Although there’s no mistaking the film’s junkie metaphor as anything but, Brian’s gradual descent, failed attempts to make things right, and the damage inflicted on those he loves are executed skillfully. The impact of the film’s bleaker, most harrowing moments aren’t blunted by its (very) surreal stretches or blood-drenched sense of humor. Henenlotter’s advancement as a filmmaker and storyteller in the years since Basket Case is immediately apparent. He’s also assembled perhaps the most talented cast of his career, including a cameo that Basket Case fanatics will no doubt be thrilled to see. Of particular note is Rick Hearst – soon to be a decades-long fixture on various soap operas – who grounds this depraved delirium with his immediately likable, relatable performance as Brian.

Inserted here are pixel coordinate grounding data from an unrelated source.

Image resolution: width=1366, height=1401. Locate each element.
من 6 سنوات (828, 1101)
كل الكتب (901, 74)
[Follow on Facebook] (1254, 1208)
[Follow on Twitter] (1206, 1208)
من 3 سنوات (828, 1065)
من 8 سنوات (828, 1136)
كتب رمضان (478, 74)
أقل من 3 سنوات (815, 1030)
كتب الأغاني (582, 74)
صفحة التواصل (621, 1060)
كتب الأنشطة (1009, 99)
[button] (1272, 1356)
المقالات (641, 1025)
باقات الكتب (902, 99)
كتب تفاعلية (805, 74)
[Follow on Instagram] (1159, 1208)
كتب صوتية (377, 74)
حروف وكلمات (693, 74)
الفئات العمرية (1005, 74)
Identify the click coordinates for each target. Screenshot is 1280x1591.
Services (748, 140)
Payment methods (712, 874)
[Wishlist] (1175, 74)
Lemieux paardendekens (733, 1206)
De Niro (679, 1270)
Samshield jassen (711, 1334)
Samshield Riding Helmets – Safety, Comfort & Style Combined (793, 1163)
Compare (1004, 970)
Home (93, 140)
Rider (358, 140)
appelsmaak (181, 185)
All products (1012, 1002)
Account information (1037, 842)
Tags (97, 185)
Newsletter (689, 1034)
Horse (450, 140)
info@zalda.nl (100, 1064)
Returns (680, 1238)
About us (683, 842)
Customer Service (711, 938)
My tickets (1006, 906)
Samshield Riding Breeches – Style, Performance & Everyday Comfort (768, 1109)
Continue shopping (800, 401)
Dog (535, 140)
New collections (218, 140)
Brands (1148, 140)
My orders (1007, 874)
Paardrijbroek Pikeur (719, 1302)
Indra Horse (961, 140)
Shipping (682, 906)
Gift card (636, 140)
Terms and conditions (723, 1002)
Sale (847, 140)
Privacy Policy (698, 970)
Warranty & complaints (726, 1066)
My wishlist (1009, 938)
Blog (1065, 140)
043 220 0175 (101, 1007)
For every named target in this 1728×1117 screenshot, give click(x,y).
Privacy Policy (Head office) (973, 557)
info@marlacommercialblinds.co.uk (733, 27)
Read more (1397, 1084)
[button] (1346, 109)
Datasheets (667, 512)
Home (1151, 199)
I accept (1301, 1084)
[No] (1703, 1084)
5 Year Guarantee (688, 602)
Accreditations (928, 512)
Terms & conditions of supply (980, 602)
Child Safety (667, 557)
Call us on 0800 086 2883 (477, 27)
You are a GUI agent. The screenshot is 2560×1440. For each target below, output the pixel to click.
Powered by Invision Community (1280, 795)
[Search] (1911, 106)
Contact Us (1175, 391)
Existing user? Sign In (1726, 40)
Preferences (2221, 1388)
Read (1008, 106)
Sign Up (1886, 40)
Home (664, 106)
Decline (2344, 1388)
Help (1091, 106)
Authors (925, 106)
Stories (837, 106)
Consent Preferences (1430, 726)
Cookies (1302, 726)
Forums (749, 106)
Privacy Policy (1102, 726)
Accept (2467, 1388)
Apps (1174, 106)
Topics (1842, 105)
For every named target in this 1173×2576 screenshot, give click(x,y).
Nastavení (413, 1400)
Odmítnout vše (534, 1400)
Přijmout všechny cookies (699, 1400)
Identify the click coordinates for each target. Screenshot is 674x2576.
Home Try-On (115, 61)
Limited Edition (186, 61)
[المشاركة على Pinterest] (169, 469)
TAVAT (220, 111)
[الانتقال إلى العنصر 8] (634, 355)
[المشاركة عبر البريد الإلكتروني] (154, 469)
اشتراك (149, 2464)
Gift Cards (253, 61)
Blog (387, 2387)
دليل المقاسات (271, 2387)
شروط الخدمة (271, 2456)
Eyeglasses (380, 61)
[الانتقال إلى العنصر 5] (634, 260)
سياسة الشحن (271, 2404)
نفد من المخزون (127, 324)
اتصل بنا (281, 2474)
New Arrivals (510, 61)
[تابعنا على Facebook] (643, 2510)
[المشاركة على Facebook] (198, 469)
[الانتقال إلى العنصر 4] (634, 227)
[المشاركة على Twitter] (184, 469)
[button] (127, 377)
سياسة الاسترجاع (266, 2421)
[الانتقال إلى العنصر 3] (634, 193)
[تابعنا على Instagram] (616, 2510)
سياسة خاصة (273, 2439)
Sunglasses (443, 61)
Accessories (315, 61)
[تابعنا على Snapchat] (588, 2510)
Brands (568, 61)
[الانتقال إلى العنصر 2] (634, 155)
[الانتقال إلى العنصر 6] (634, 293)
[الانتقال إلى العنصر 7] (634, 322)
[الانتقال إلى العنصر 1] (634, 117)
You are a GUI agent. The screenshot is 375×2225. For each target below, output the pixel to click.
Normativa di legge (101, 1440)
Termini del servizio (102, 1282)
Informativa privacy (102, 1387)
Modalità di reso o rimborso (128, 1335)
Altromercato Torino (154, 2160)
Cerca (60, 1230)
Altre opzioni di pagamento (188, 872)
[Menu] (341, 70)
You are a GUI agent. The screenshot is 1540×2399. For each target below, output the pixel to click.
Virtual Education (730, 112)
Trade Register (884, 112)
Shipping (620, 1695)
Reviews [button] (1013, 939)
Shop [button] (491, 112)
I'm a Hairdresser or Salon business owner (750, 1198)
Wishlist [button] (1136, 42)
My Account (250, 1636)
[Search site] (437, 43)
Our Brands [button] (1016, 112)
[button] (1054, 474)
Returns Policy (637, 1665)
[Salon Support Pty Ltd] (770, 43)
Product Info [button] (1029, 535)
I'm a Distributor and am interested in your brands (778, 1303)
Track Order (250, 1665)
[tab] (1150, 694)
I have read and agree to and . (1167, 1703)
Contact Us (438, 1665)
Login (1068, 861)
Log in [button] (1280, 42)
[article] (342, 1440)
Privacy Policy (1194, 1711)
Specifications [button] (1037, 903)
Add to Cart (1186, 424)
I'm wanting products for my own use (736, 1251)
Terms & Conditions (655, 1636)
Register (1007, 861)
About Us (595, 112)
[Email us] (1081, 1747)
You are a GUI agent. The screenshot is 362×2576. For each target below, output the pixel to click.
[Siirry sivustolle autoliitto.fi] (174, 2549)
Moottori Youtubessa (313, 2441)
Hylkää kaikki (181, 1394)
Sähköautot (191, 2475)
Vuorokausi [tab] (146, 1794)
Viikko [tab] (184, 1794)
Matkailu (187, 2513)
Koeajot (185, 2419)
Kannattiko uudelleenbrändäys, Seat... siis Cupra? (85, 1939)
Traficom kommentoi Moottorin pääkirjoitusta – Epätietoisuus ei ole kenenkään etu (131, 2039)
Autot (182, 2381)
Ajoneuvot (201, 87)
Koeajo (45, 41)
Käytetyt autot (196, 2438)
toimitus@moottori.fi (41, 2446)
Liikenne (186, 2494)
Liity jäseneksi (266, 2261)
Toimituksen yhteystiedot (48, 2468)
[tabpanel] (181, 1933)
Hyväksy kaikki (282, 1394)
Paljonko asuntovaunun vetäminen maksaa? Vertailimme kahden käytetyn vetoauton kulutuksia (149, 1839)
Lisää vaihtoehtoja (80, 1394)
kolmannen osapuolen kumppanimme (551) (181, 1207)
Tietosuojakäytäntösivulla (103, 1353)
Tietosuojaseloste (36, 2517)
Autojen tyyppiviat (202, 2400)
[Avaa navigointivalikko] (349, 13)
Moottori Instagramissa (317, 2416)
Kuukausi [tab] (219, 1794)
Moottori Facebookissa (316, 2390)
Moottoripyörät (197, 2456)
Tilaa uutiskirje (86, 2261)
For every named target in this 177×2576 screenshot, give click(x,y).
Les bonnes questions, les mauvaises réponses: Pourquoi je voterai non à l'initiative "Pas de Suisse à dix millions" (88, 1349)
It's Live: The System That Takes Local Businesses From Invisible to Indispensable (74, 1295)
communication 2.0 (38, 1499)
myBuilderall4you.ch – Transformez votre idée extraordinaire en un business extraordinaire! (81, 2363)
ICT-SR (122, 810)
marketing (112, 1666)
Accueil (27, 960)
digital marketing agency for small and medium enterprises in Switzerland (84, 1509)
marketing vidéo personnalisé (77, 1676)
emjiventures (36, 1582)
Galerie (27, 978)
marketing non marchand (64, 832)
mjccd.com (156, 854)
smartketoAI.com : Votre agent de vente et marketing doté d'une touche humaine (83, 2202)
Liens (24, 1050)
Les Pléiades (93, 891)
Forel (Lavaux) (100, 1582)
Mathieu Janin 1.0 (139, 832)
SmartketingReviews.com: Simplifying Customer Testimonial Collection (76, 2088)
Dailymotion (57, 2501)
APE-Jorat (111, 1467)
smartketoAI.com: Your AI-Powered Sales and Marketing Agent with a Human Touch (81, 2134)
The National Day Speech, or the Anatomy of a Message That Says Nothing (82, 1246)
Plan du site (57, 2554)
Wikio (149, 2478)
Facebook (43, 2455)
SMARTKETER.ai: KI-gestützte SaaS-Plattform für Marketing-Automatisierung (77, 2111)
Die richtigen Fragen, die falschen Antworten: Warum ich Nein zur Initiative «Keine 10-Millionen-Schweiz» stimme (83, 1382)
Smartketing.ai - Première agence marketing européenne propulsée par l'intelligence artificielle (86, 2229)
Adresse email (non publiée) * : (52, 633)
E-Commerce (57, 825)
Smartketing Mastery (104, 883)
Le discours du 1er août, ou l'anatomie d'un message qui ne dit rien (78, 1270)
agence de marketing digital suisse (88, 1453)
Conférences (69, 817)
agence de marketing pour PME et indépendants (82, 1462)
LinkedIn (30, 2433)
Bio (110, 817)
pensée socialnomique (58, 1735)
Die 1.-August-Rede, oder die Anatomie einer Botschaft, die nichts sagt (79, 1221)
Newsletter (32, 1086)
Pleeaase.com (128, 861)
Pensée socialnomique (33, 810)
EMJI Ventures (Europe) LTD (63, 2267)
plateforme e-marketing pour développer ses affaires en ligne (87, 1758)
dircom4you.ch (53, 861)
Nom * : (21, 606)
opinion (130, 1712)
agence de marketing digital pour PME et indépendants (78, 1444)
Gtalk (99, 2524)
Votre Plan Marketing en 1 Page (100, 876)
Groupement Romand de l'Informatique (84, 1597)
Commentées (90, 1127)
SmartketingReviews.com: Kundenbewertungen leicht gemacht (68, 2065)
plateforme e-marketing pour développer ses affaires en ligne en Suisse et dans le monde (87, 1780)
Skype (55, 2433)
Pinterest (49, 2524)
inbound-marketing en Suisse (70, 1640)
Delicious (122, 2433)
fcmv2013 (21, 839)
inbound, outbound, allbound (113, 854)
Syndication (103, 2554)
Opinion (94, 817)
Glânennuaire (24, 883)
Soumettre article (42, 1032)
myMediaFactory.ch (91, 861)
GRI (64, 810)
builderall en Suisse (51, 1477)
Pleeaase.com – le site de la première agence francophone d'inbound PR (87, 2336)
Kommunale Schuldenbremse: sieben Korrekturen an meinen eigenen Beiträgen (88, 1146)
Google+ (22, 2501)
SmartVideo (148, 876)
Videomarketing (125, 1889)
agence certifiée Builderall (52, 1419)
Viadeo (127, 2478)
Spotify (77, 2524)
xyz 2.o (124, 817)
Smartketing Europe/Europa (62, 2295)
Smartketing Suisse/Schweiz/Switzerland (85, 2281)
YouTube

Brain Damage tugs on the heartstrings much as it tugs on the… well…

C'mon, you know you're not supposed to put Q-Tips *all* the way inside, or else...

…and the end result is too hysterical, harrowing, and drenched in viscera to possibly resist. Although you really ought to pick up Arrow Video’s exceptional Blu-ray release with right at four hours of extras, Brain Damage is currently streaming on Shudder. Oh, and in case you’re wondering, the answer is “yes”:

Yup, this is unrated, all right.

We are talking about the uncut version here.

2 comments

  1. Csm101

    I ordered this not too long ago when it was on sale for 10.99. It has been on my radar for a long time. I got it from Best Buy along with Arrow’s The Hills Have Eyes also for 10.99 plus a five dollar reward certificate. They came both with all the fixings. I’ll not get a better deal this year for such trashy gems. I just finished The Brain (which sits right next to this in my collection) and Brain Damge is next on my list.

    • I picked up Brain Damage from Best Buy as part of this sale too!

      I have to admit to ordering The Hills Have Eyes as well only to cancel it, having forgotten that I’d already bought it. :p Even though I’ve seen them both more times than I could count, some wires got crossed in my head between that and Last House on the Left (which I haven’t upgraded yet).